● SOURCE PASSAGE
▽

Even after researchers had adjusted for differences between countries and regions in the risk of death from other causes by age, sex, and race, and over time, they found very large variations between countries in survival for specific cancers. In particular, the striking gap in 5-year survival with acute lymphoblastic leukemia in children, ranging from 16-50% surviving 5 years from diagnosis in Jordan, Lesotho, Tunisia (central), Indonesia (Jakarta), and Mongolia to over 90% in Canada, Austria, Belgium, Germany, and Norway, indicates major deficiencies in the management of this largely curable disease, which is also the most common childhood cancer.
Liver and lung cancer have the worst prognosis among the 10 cancers examined, with 5-year survival of less than 20% in both developed and developing countries, suggesting that most patients still go to see their doctors too late for treatment to be effective. For example, although 5-year lung cancer survival increased by up to 10% over the period of the study in China, Israel, Japan, and Korea, with smaller increases in Colombia, North America, and in 17 European countries, it remains very poor (less than 10%) in some parts of Europe, including the UK.

△

● RECORD EXCERPTS
▽

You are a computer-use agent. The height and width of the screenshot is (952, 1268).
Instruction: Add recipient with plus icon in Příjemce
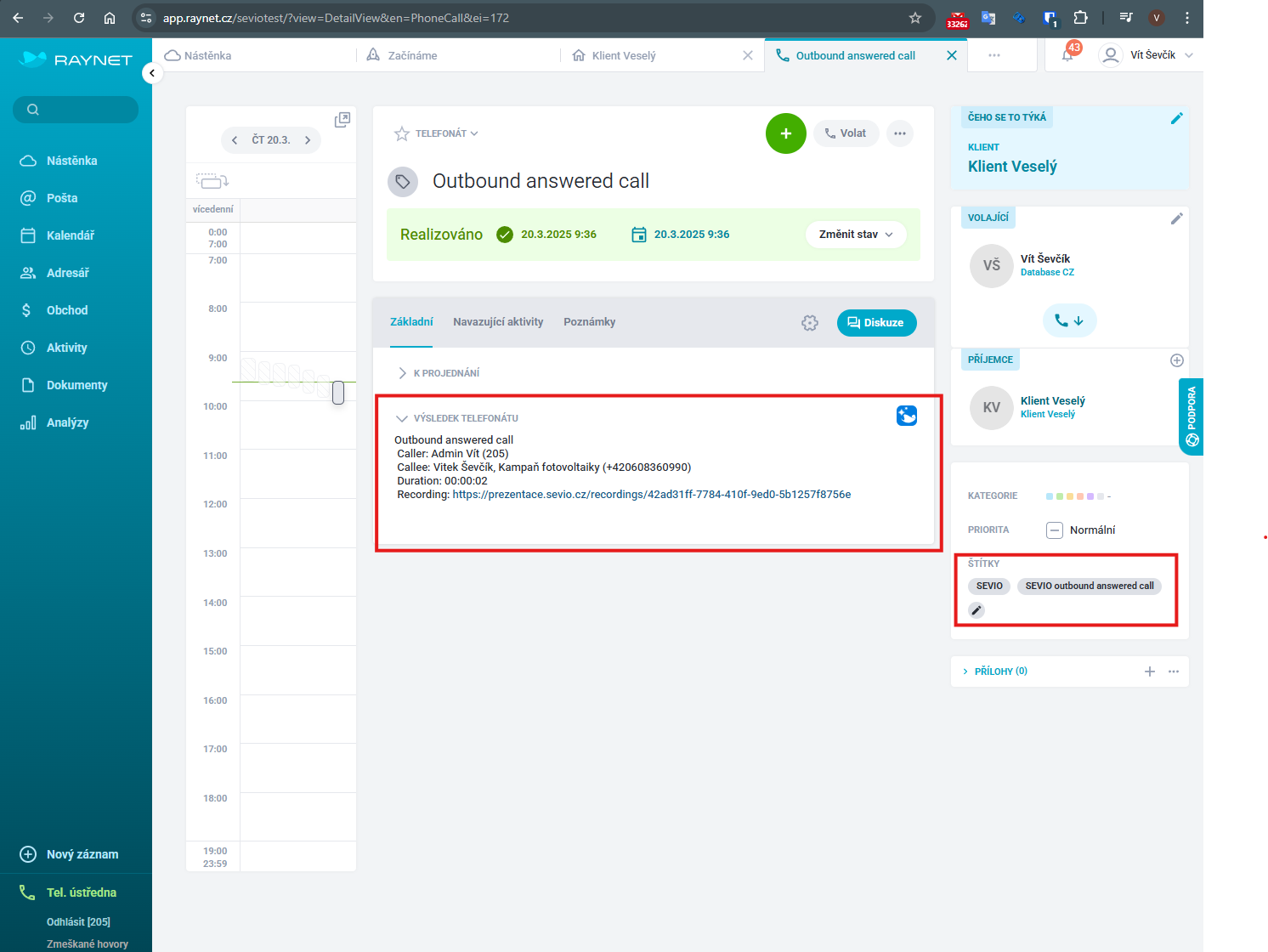[x=1176, y=360]
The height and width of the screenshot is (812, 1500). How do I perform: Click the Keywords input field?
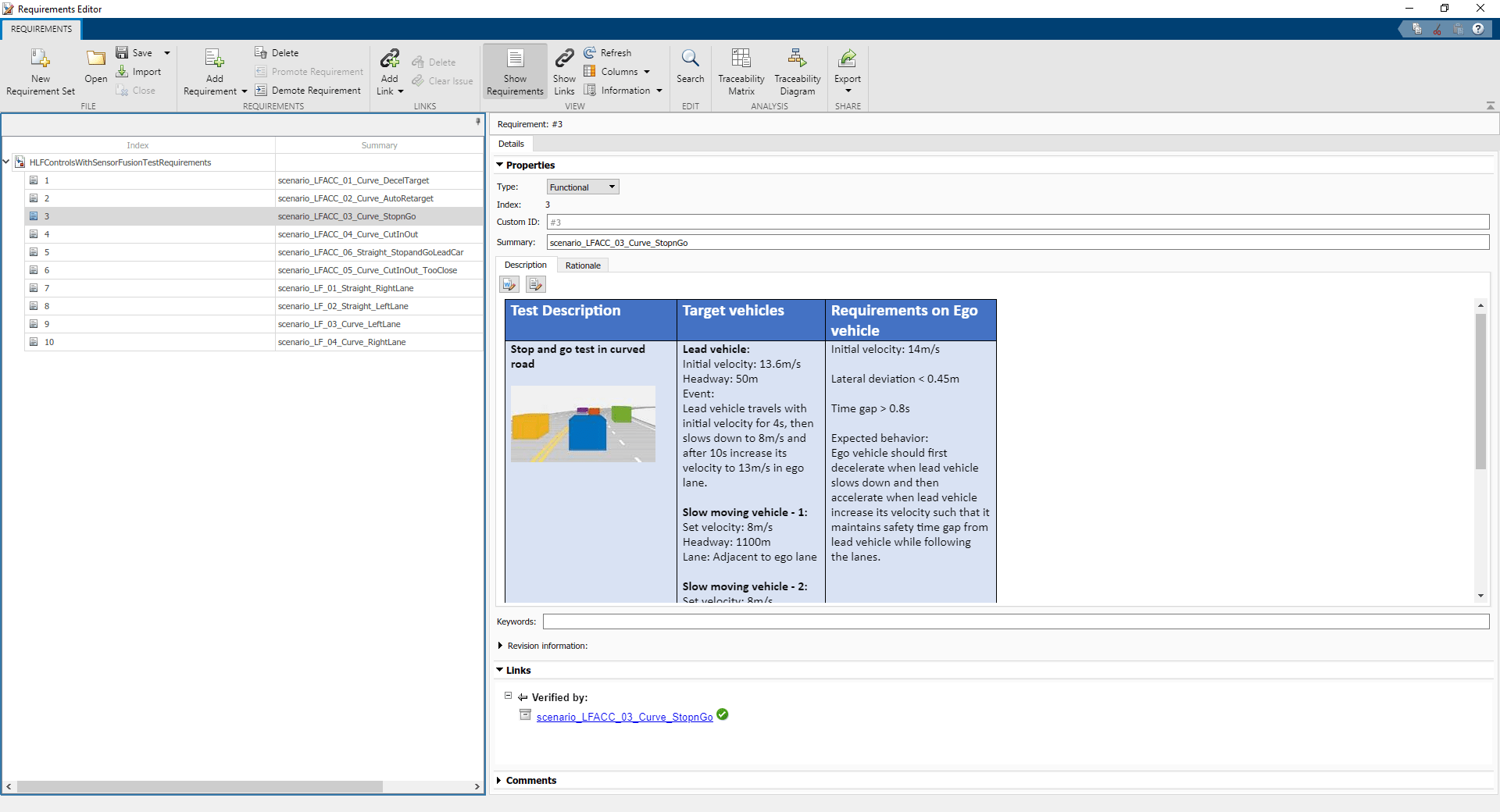1016,621
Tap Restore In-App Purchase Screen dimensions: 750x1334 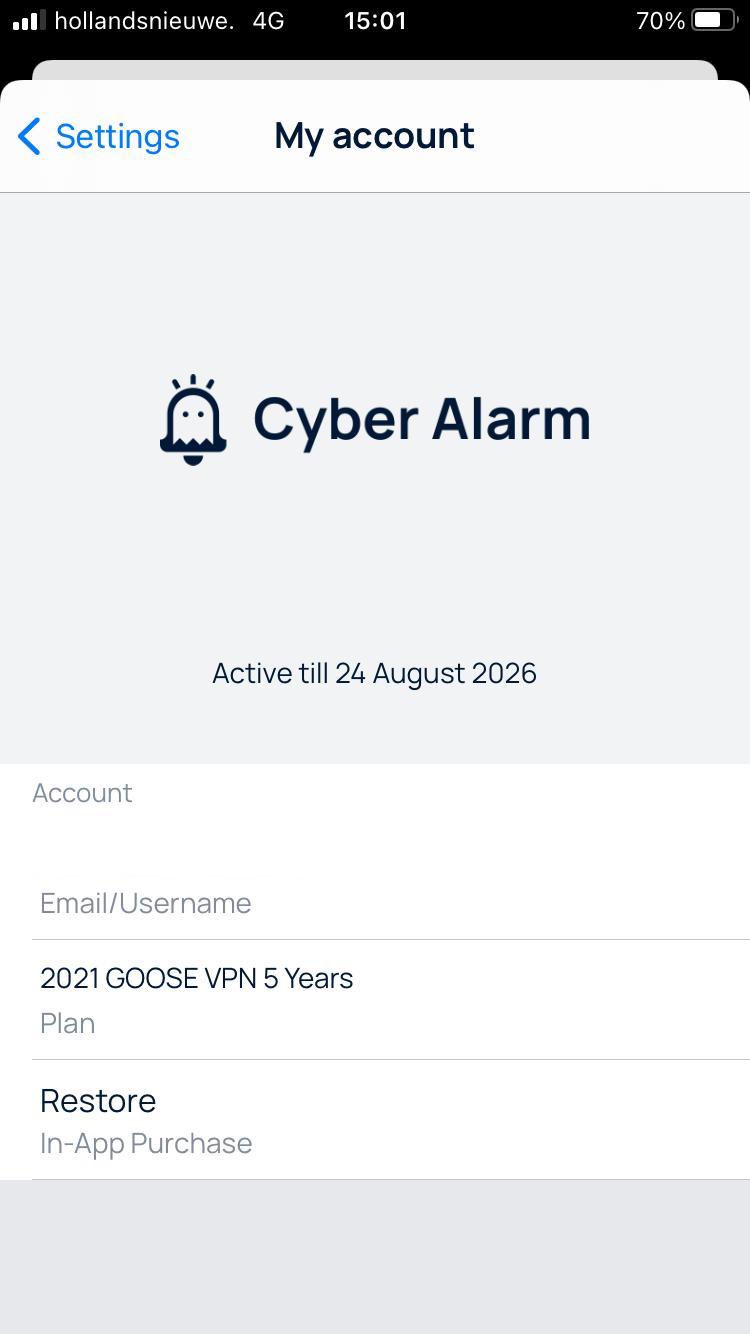[391, 1120]
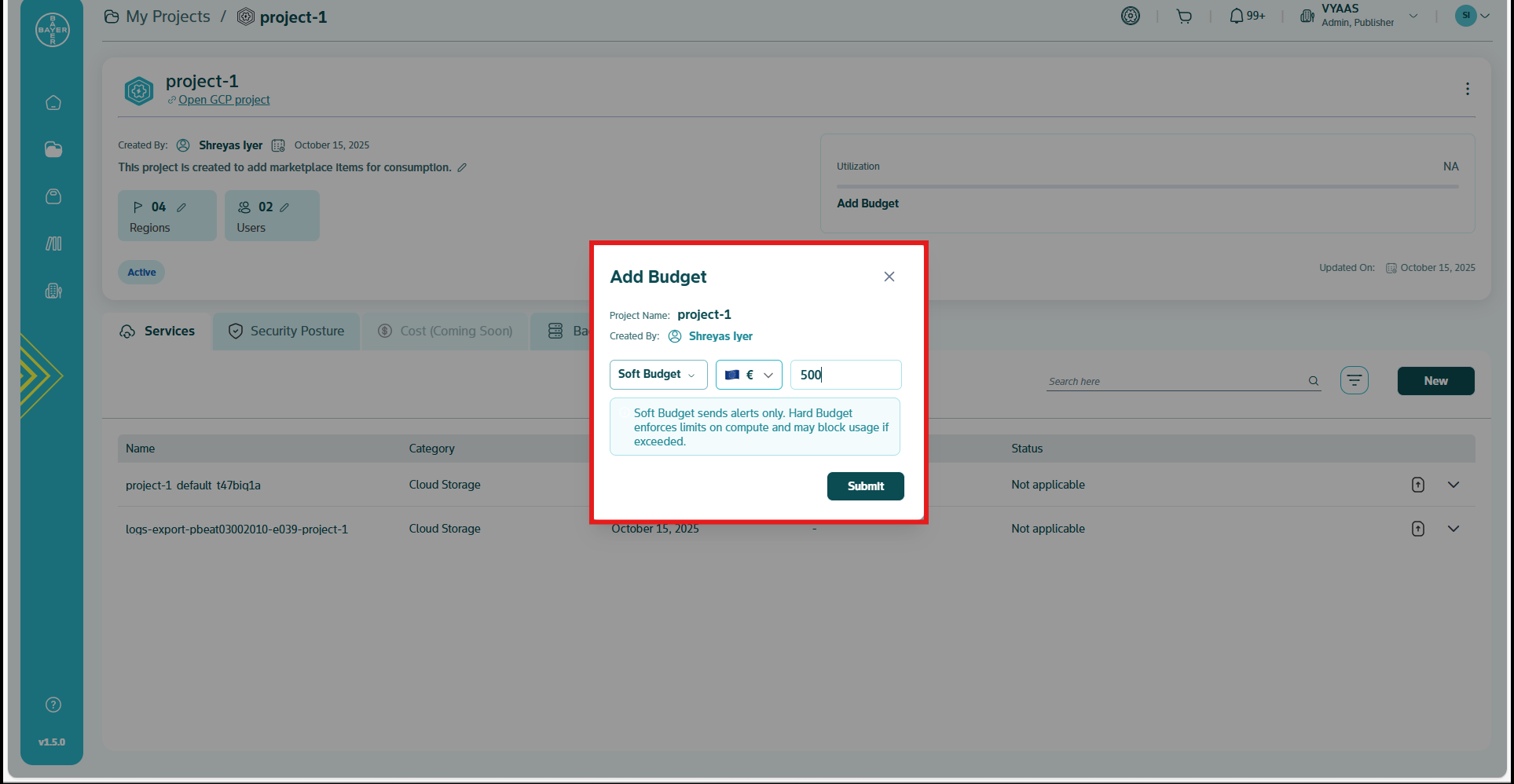Switch to the Security Posture tab
The height and width of the screenshot is (784, 1514).
[x=287, y=332]
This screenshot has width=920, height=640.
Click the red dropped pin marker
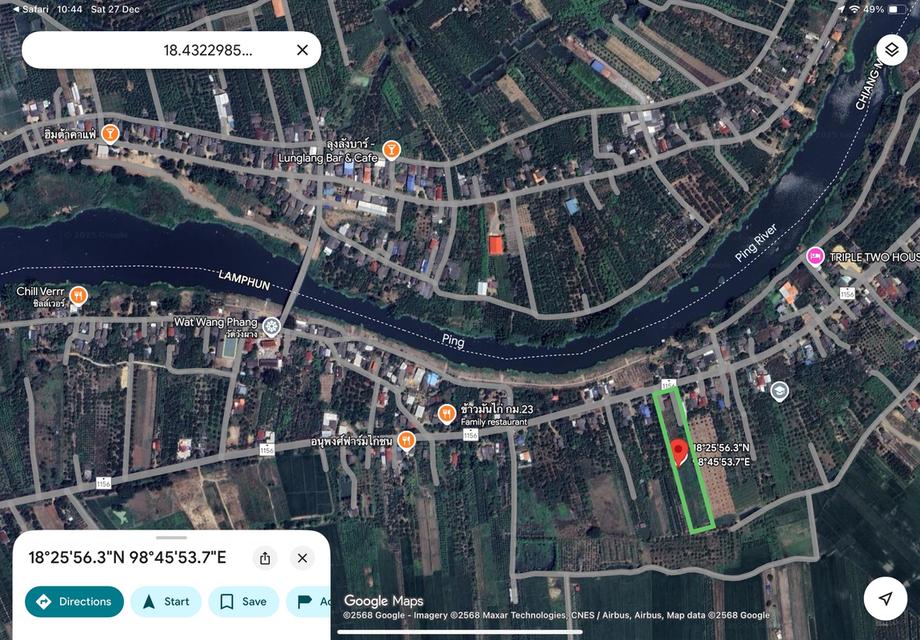679,453
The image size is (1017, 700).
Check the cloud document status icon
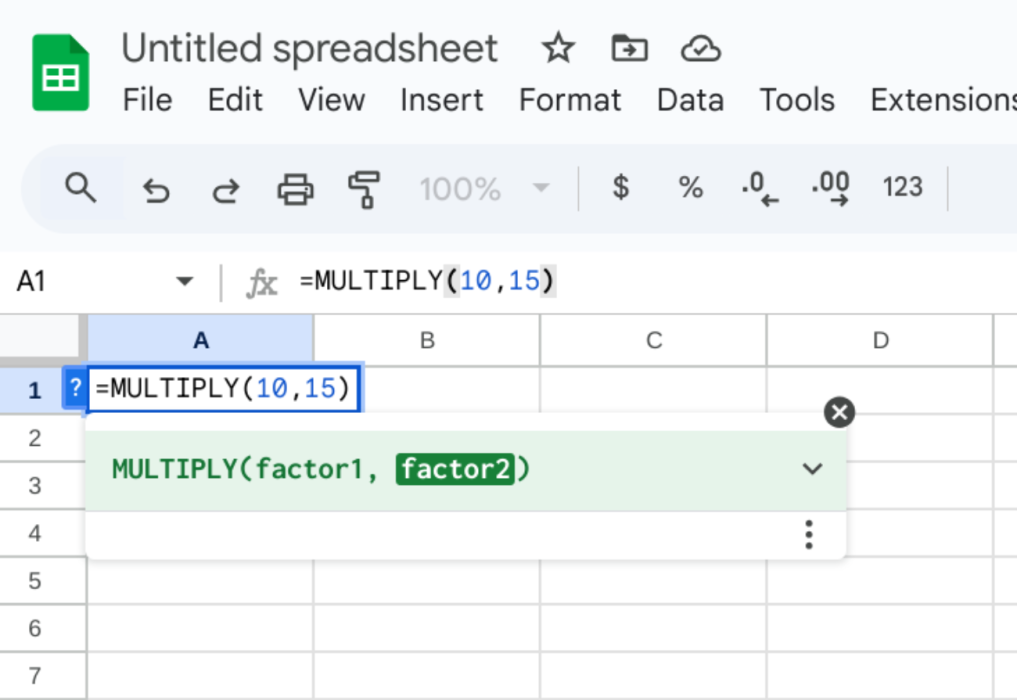pos(701,48)
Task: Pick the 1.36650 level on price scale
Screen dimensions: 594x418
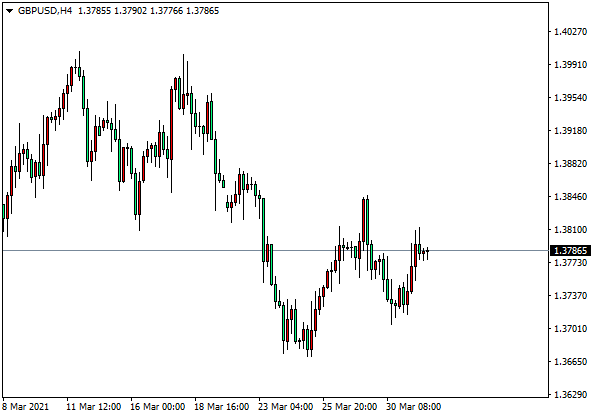Action: click(570, 362)
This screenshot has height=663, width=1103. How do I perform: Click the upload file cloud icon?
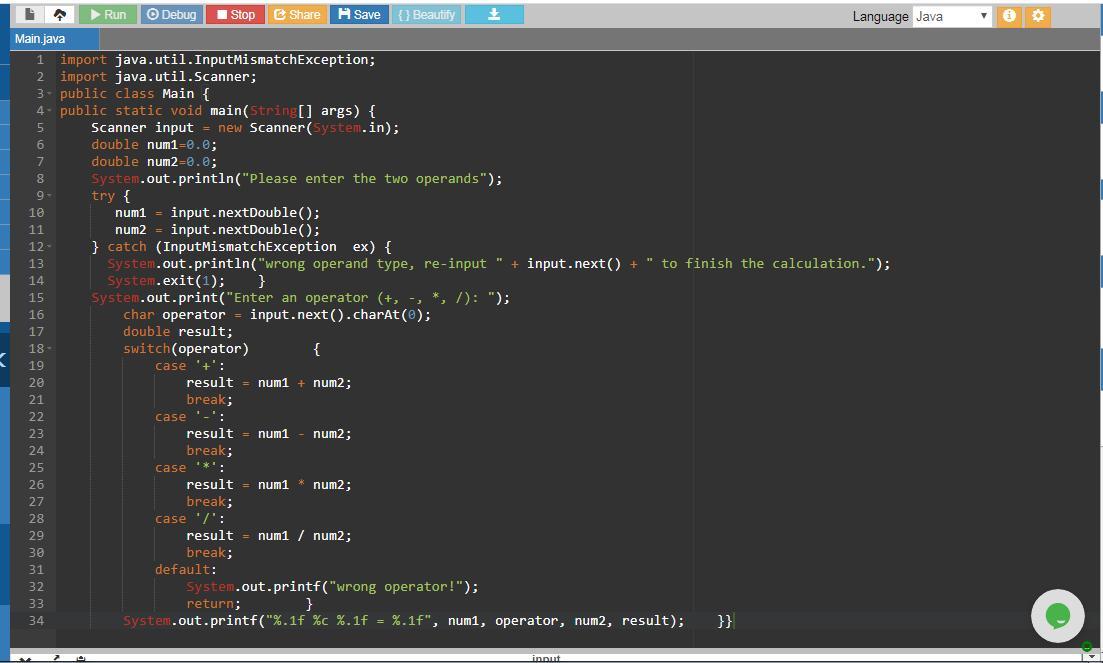point(59,15)
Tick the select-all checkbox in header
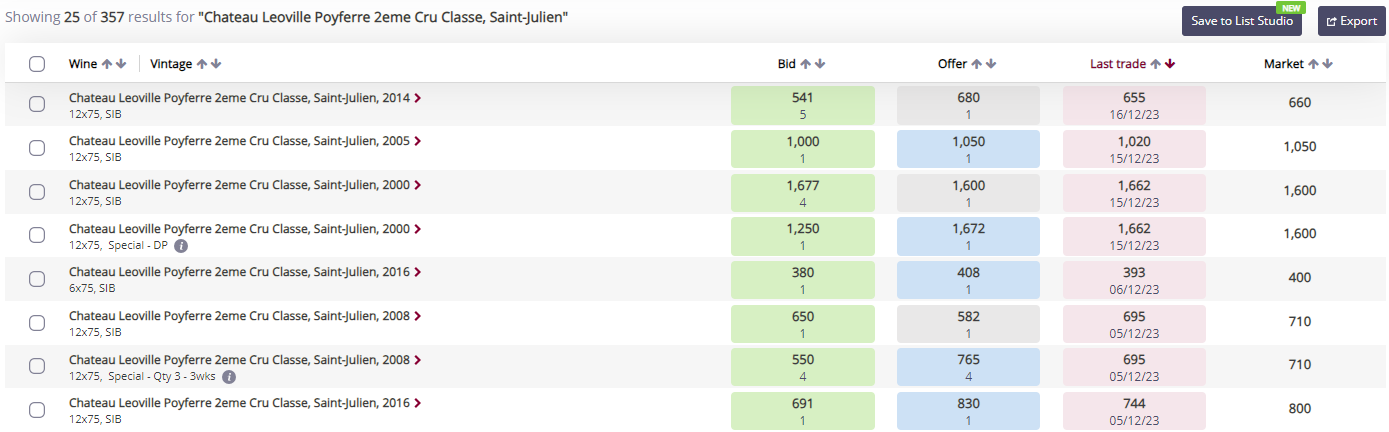 [37, 64]
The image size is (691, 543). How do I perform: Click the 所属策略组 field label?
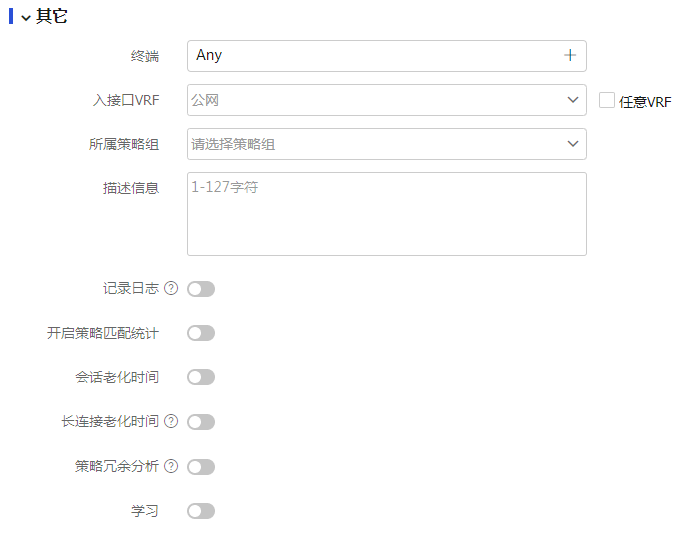124,144
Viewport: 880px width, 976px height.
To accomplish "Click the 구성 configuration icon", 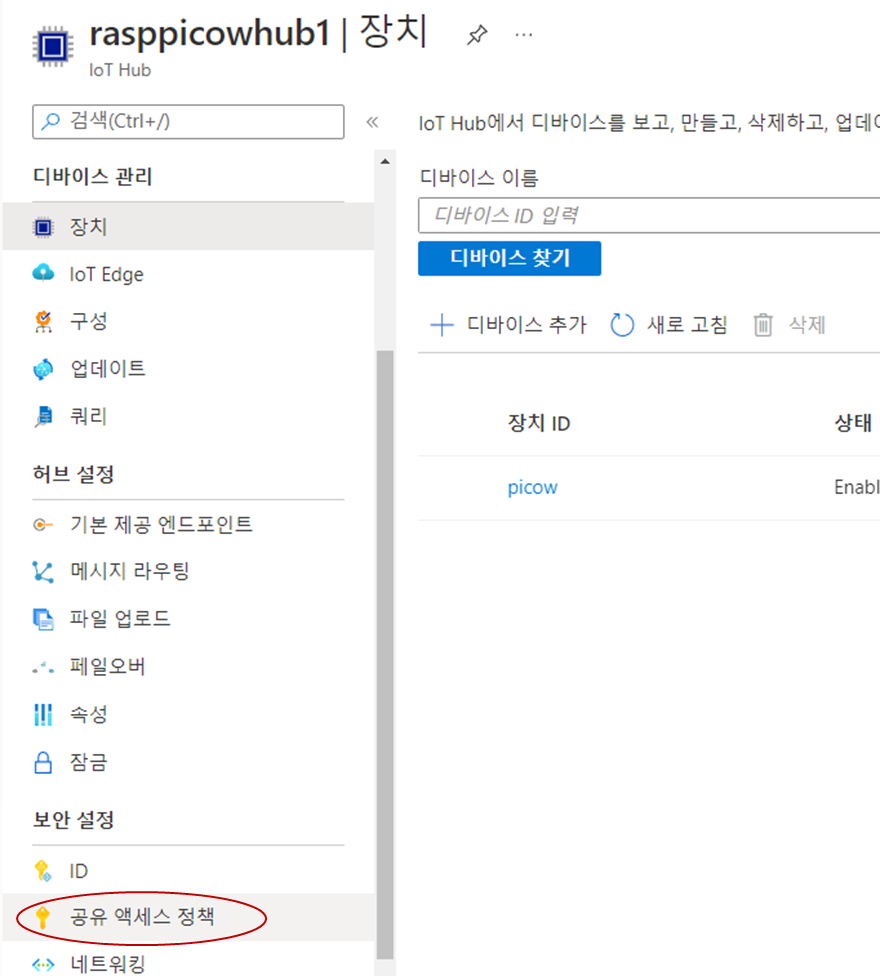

△

● TASK BRIEF
Please continue the passage above on cancer survival differences between countries, starting after its last sentence.

● ANSWER TO THE PROBLEM
The analysis shows that 5-year survival from breast and colorectal cancers has increased in most developed countries and in South America (Brazil, Colombia, and Ecuador). These trends are likely to reflect earlier diagnosis and better treatments such as pre-operative radiotherapy and total mesorectal excision for rectal cancer. The highest survival for these cancers can be seen in Israel and Ecuador (colon cancer; 68% or more); Qatar, Cyprus, and Iceland (rectal cancer; 70% or more); and Australia, Brazil, Canada, Cyprus, Israel, Japan, the USA, and several European countries (breast cancer; 85% or more). Mongolia had by far the lowest survival for all three cancers. Within Europe, Iceland has the highest survival for colon and rectal cancer, with 65% and 77% 5-year survival respectively (2005-2009), while France and Finland have among the highest levels of survival for breast cancer (87%). Russia has the lowest survival for all three cancers.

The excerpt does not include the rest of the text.